I don't know what you mean by that.

4. Jun 8, 2012

thisischris

Let say the function (the iterative function?) equals x(n+1) = x2 + 9999999999999999
which translates to y = x2 + 9999999999999999
If we assume x is a root and hence intersects the y=x line, lets say there is a root at 3 x-coordinate... If we input 2.5/2.6/2.8/2.99999999 however we would get a very large Y value and if we input the very large y value back into the iterative function it would go 'way past' the root (3 in this case).

Obviously the root isn't 3 in this example but I'm only asking if this could 'occur', not too sure how I could 'find' an actual equation that replicates this behavior if that makes sense.

5. Jun 8, 2012

HallsofIvy

You have chosen an example which clearly does not have a real root! It is impossible for your sequence to converge to a non-existant root!

6. Jun 8, 2012

thisischris

I do realize that. I'm guessing though, that I'm thinking of an something that doesn't exist.
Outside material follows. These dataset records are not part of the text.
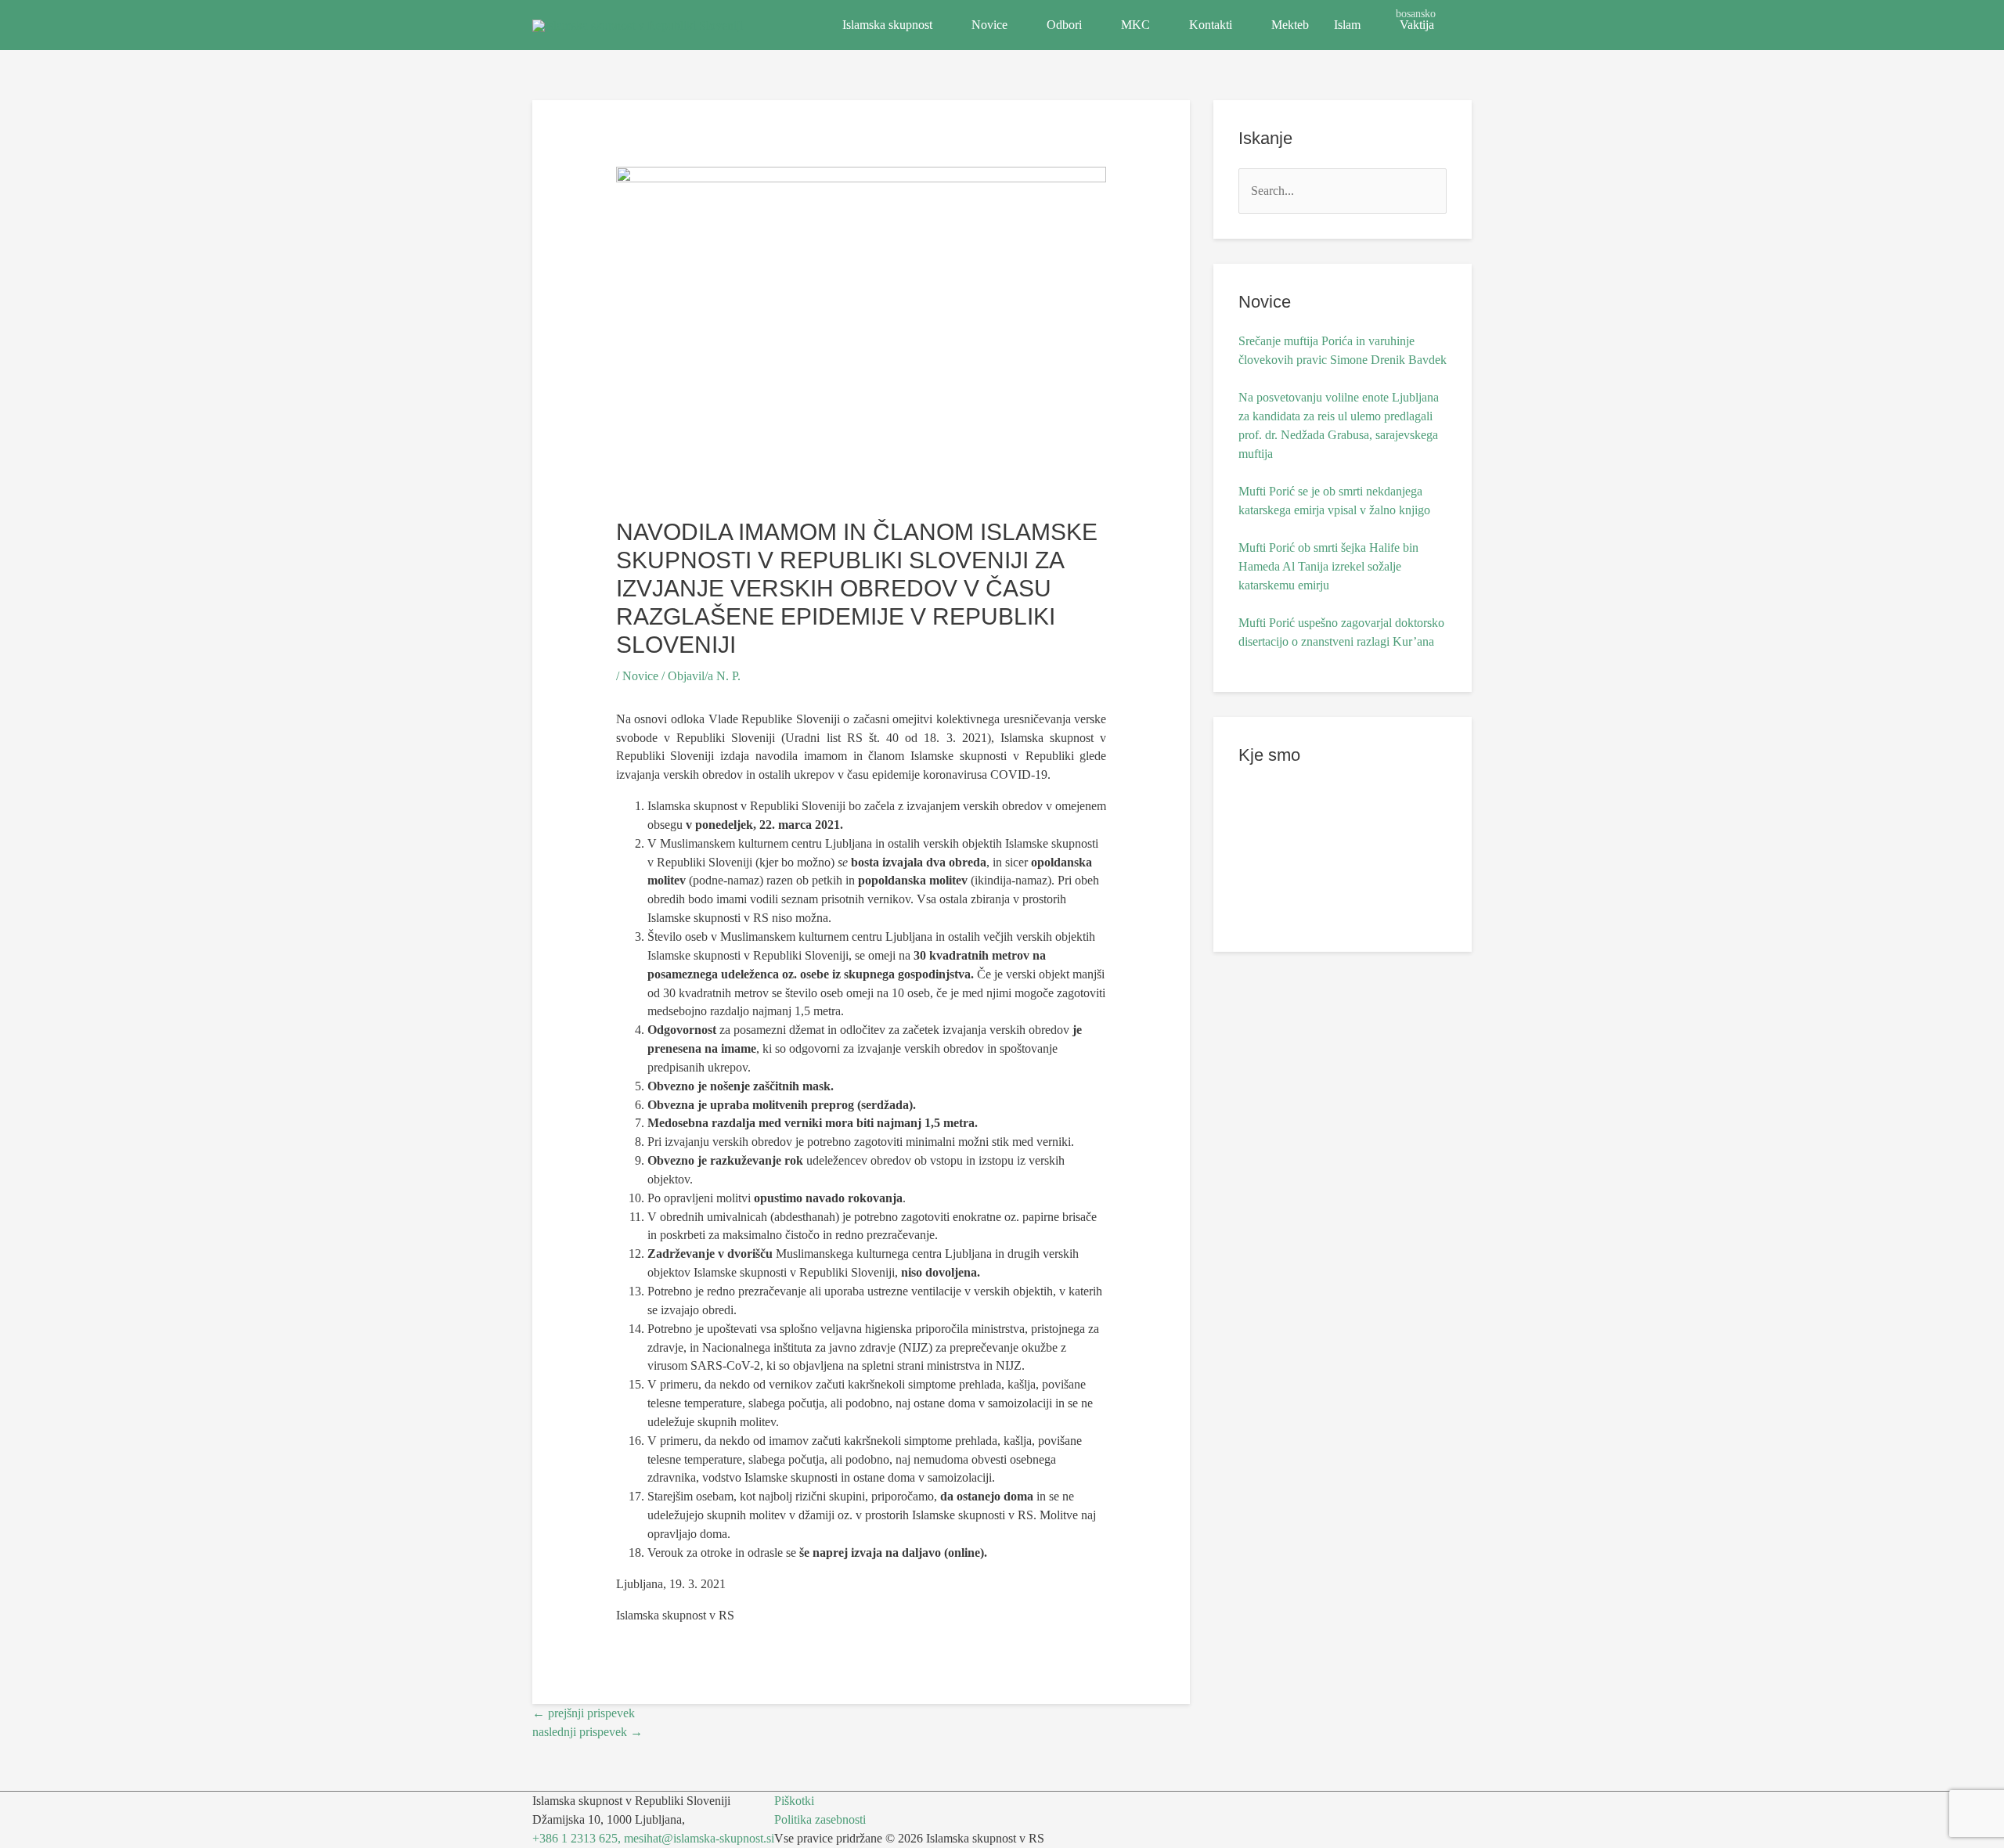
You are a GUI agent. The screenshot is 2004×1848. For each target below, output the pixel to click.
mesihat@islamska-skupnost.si (699, 1838)
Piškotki (794, 1800)
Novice (989, 24)
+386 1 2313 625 (575, 1838)
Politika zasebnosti (820, 1819)
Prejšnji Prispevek (583, 1713)
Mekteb (1290, 24)
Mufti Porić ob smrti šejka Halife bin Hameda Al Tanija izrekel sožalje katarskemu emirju (1328, 566)
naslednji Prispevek (587, 1731)
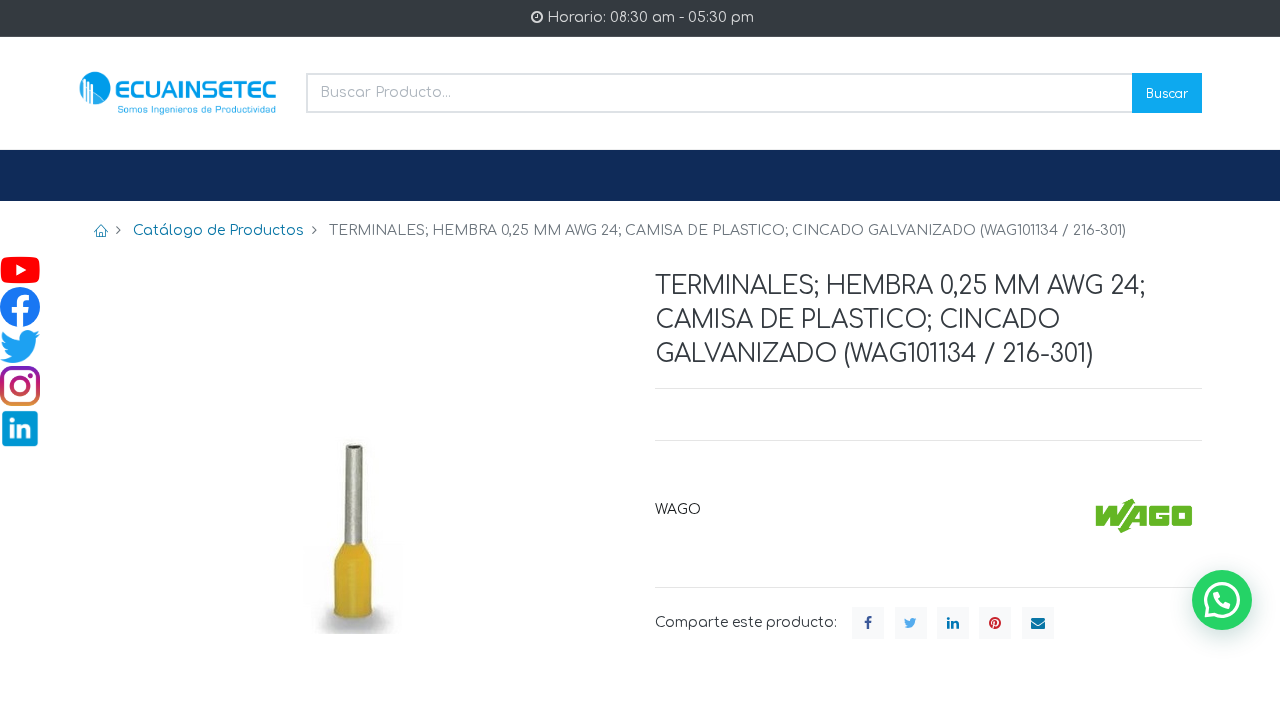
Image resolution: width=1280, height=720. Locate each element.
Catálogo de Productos (218, 230)
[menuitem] (126, 176)
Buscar (1167, 92)
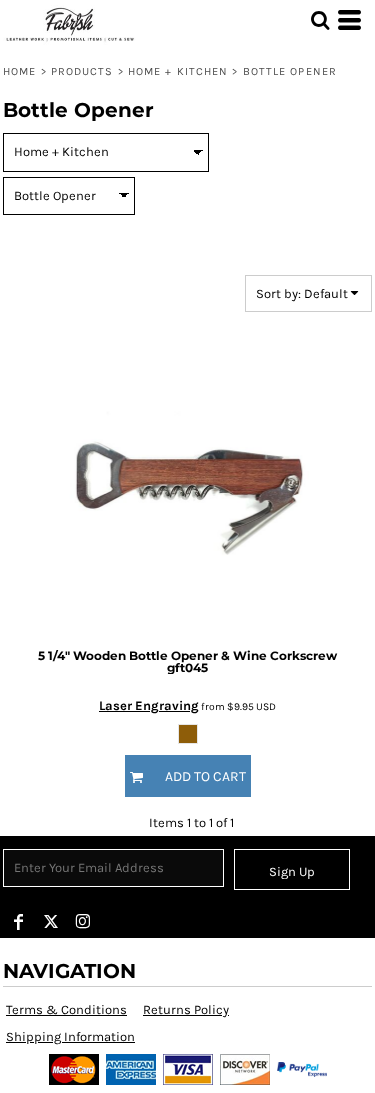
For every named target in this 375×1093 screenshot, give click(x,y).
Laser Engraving (149, 705)
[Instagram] (83, 922)
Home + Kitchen (178, 71)
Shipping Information (70, 1036)
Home (19, 71)
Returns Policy (186, 1009)
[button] (320, 20)
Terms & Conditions (66, 1009)
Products (82, 71)
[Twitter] (51, 922)
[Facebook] (19, 922)
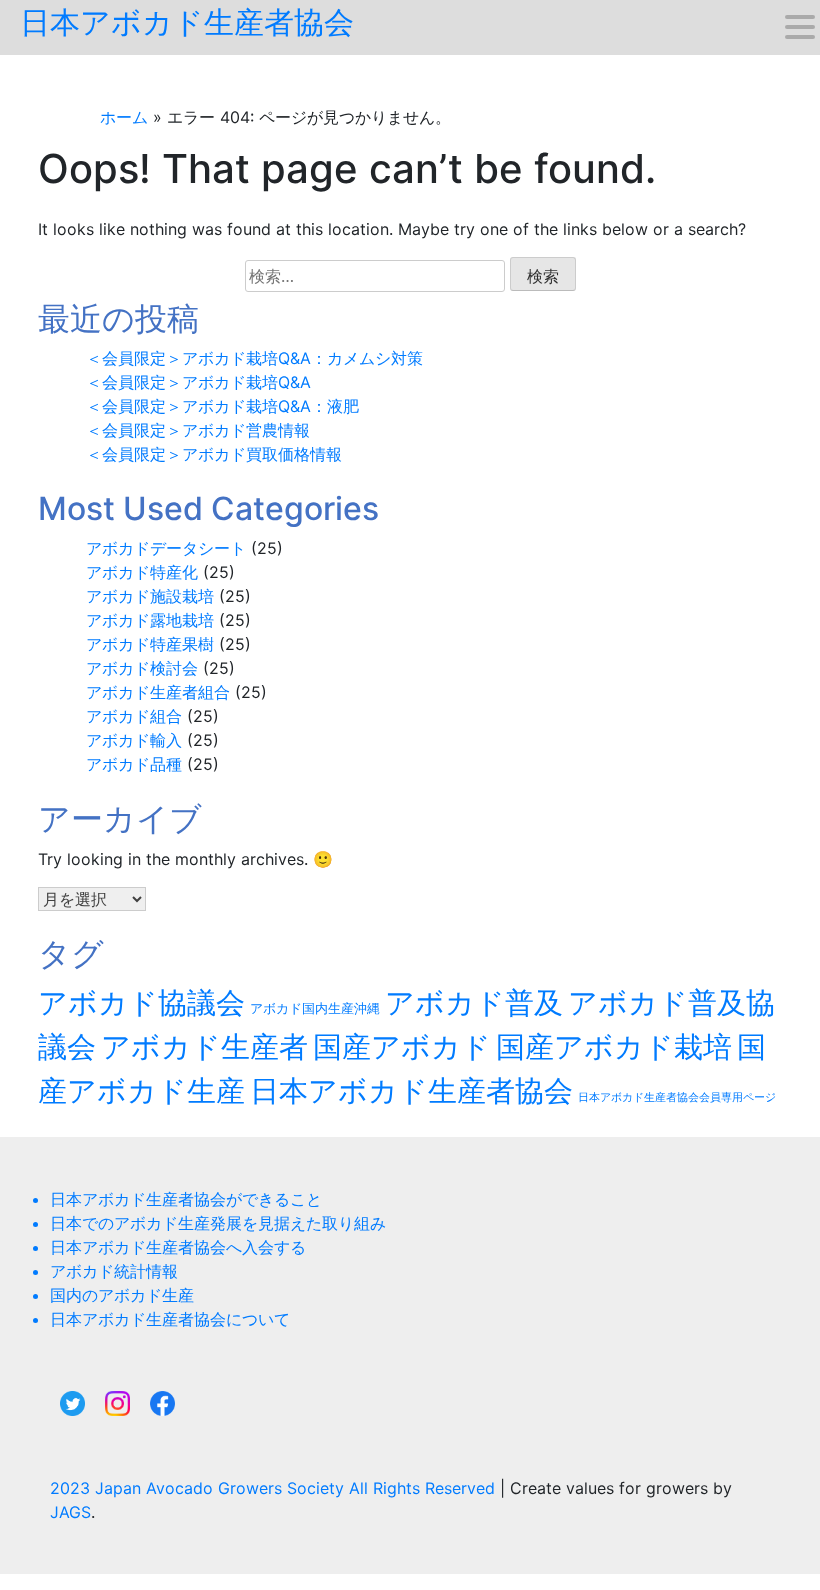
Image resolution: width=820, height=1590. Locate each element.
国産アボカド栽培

Thank you for everyones help!

7. Jun 8, 2012

D H

Staff Emeritus
What you have done is to re-write the expression $f(x)=0$ with $f(x)=x^2-4x+1$ into the form $x=g(x)$ with $g(x)=4-1/x$ and then used this latter expression as an iterative method $x_{n+1} = g(x_n)$. There's a name for this technique: It's called "fixed point iteration". The reason it's called this is that the point at which $x=g(x)$ is called a "fixed point" of the function $g(x)$.

And it doesn't always work.

What if there isn't such a point? For example, the expression $x^2-x+1=0$ can be rewritten as $x=1-1/x$. The sequence $x_{n+1} = 1 - 1/x_n$ won't converge. It will instead either blow up or it will cycle between three values. Note that there are no real zeros of $x^2-x+1$. The function $g(x)=1-1/x$ does have fixed points, but they're complex.

Another problem arises with the example at hand. There are two real roots of $f(x)=x^2-4x+1$, 2+√3 and 2-√3. Pick an initial value that is not one of these roots and the iterator $x_{n+1} = 4-1/x_n$ will either blow up because you happened to hit $x_n=1/4$ or it will converge to 2+√3. It won't find that other root, 2-√3. The reason is that for small epsilon in the vicinity of x=2-√3, $g(x+\epsilon) \approx x + (7+4\sqrt 3)\epsilon$. That factor of 7+4√3 makes an initial guess near the 2-√3 diverge away from that solution.

Yet another example is $x^2-2x+1=0$. Here the fixed point iterator is $x_{n+1} = 2-1/x_n$. This will converge to 1 for any initial guess greater than 1, but the convergence is extremely slow. The reason for this slow convergence is that the derivative of $g(x)=2-1/x$ is exactly 1 at the solution point x=1.

Fixed point iteration can be a useful tool because it is so easy to formulate. It doesn't always work. A solution has to exist, and the absolute value of the derivative needs to be less than 1 in the vicinity of the solution in order for the technique to converge to that solution.

8. Jun 8, 2012

thisischris

This is exactly what I'm asking about if I understand what you mean by 'small epsilon'. I assume it's not likely to be asked in a question, which would have this behavior present?

9. Jun 8, 2012

D H

Staff Emeritus
Suppose you use the iterator $x_{n+1} = 4-1/x_n$ with an initial value that is just 1/100 away from one of the roots 2±√3. If you start with $x_0 = 2+\surd 3 + 1/100$, the next element in the sequence is closer to 2+√3 than is the initial guess. That initial error of 1/100 shrinks by a factor of almost 14. Now look at what happens with a guess near the smaller root. If you start with $x_0 = 2-\surd 3 + 1/100$, the next element in the sequence is further from 2-√3 than is the initial guess. Instead of shrinking, that initial error of 1/100 grows by a factor of over 13.